La fecha y el contexto importan. La presión fronteriza aumentó después del viaje de Pedro Sánchez a Argelia para recomponer las relaciones y firmar acuerdos energéticos. Marruecos considera a Argelia su principal rival regional y ya ha reaccionado en otras ocasiones utilizando la frontera española. En mayo de 2021, tras conocerse que España había acogido al líder del Frente Polisario, miles de personas entraron en Ceuta mientras las fuerzas marroquíes reducían el control.

El método recuerda a la Marcha Verde. Marruecos evita enfrentar directamente a sus tropas con las españolas y sitúa a civiles por delante. Si España responde con violencia, pierde legitimidad internacional. Si no actúa, demuestra debilidad. La operación se mantiene por debajo de la guerra abierta, pero obliga al adversario a asumir el coste humano, político y económico.
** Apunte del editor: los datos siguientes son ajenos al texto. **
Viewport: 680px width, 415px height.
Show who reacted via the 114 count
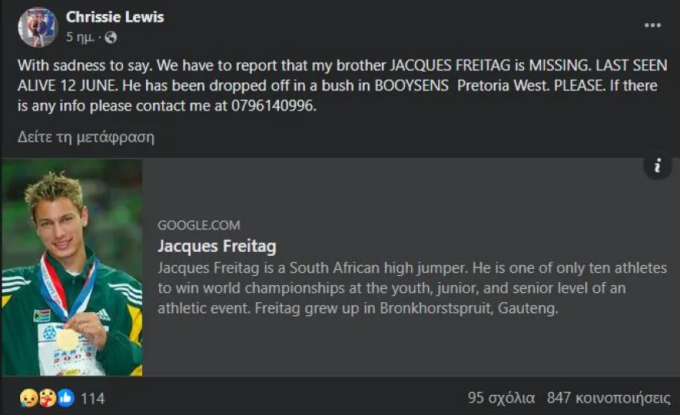tap(93, 399)
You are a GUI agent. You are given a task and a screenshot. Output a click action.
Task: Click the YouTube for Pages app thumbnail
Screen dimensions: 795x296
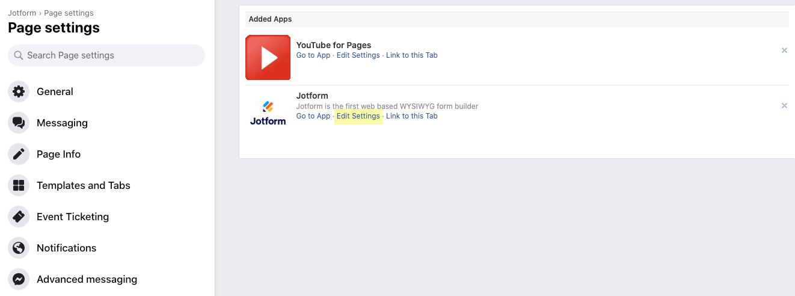pyautogui.click(x=268, y=58)
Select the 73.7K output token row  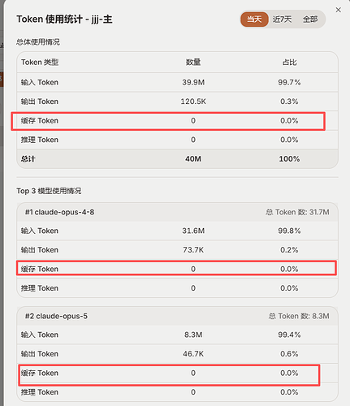tap(177, 250)
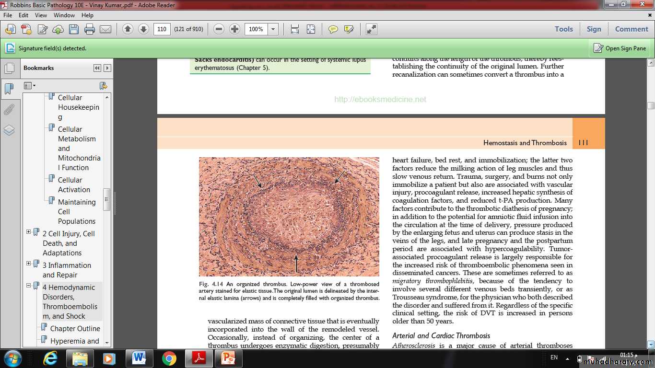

Pérez Triana sostiene que esta vez Marruecos pudo calcular mal. La instrumentalización de la inmigración irregular genera cada vez más rechazo en Europa, donde países como Polonia, Finlandia o Dinamarca consideran estas maniobras una amenaza a la seguridad. Las imágenes de gendarmes marroquíes dejando avanzar a la población, civiles muertos y equipos españoles rescatando personas perjudican el relato de Rabat más que el de Madrid.

La cuestión no es únicamente cómo cerrar una brecha. El objetivo de una estrategia de zona gris es mover la frontera política poco a poco: provocar una crisis, ofrecer después cooperación y exigir algo a cambio. Es la llamada estrategia del salami. No se intenta conquistar Ceuta de una vez, sino arrancar concesiones sucesivas sobre el Sáhara Occidental, las aduanas, la financiación del control migratorio o el papel de Marruecos en el Mundial de fútbol.

Después de la crisis de 2021, Sánchez modificó la posición española sobre el Sáhara y aceptó la propuesta marroquí de autonomía como la opción más seria. Marruecos prometió normalizar la relación, reabrir las aduanas de Ceuta y Melilla y reducir la presión fronteriza. Parte de esos compromisos no se ha cumplido, pero Rabat conserva la capacidad de volver a utilizar la inmigración cuando quiere recordar a España quién controla la frontera.

La entrevista aborda también Pegasus. El espionaje a los teléfonos de Sánchez y Marlaska es real, pero no existe una prueba pública de que Marruecos utilice la información obtenida para chantajear al Gobierno.

La desaparición del sistema OCON Sur contra el narcotráfico plantea preguntas parecidas. Frenar completamente el tráfico de hachís afectaría a miles de familias del norte de Marruecos y podría desestabilizar una región de la que depende la monarquía. España parece aceptar el narcotráfico como un mal menor para evitar una crisis mayor, aunque el resultado sea el crecimiento de redes capaces de corromper policías, funcionarios y jueces en territorio español.

Mientras Marruecos compra helicópteros Apache, misiles, artillería y construye grandes infraestructuras, España continúa financiando parte de su vigilancia fronteriza. Rabat presume de modernización industrial y, al mismo tiempo, reclama ayuda porque no dispone de recursos para controlar sus costas. Para Pérez Triana, esa contradicción refleja una relación de sumisión: Marruecos conoce las debilidades españolas y España evita incluso identificarlo como una amenaza en sus documentos estratégicos.

La zona gris funciona cuando alguien actúa y el otro permanece paralizado. Marruecos empuja, España concede y la frontera vuelve a moverse. La pregunta no es solo qué pasó en Ceuta. Es qué pedirá Rabat a cambio de no repetirlo.